◆ DATA FOR REVIEW
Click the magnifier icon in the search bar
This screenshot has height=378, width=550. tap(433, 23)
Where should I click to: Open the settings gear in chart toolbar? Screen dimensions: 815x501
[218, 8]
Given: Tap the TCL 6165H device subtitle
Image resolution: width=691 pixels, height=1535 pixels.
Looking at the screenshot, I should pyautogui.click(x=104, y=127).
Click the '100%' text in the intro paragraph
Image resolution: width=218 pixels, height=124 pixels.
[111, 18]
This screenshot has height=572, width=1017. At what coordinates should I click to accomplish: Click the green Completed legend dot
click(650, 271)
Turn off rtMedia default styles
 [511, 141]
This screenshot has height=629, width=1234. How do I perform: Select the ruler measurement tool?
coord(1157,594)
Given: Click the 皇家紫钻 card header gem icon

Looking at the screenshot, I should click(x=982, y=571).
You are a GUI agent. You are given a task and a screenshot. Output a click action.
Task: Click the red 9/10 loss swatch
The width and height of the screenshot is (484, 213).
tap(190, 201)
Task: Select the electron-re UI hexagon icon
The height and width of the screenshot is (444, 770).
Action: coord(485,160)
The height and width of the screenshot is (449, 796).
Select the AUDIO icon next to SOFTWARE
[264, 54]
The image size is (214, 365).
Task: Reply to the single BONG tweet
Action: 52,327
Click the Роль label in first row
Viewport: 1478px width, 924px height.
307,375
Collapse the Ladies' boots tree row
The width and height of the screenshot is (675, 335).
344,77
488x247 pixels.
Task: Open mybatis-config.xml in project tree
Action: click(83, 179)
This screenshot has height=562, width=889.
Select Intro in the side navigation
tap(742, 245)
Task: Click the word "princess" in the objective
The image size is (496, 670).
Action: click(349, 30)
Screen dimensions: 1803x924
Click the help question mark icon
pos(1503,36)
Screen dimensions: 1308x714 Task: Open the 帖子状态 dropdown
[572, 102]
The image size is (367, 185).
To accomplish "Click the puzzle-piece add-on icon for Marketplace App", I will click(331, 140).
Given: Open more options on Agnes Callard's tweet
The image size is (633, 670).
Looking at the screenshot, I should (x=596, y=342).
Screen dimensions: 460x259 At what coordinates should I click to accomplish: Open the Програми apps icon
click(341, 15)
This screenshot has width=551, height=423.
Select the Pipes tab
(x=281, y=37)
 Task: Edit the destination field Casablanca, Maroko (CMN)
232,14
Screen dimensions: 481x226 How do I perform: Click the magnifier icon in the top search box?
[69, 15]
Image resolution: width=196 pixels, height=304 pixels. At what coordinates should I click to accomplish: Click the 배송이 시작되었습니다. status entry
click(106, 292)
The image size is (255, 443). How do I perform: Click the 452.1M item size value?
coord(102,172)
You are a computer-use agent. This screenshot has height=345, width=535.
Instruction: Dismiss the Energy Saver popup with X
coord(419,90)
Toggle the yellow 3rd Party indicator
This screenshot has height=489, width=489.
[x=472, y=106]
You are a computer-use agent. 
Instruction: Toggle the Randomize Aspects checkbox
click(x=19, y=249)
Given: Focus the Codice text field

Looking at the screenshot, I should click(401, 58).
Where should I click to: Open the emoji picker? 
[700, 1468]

◆ REQUIRED ACTION
Give back exactly the lines that run from the line with "Instruction: Dismiss the" through the close of the material, counting both ends, and nothing more.

◆ SOLUTION TO THIS TASK
Instruction: Dismiss the Energy Saver popup with X
coord(419,90)
Toggle the yellow 3rd Party indicator
This screenshot has height=489, width=489.
[x=472, y=106]
You are a computer-use agent. 
Instruction: Toggle the Randomize Aspects checkbox
click(x=19, y=249)
Given: Focus the Codice text field

Looking at the screenshot, I should click(401, 58).
Where should I click to: Open the emoji picker? 
[700, 1468]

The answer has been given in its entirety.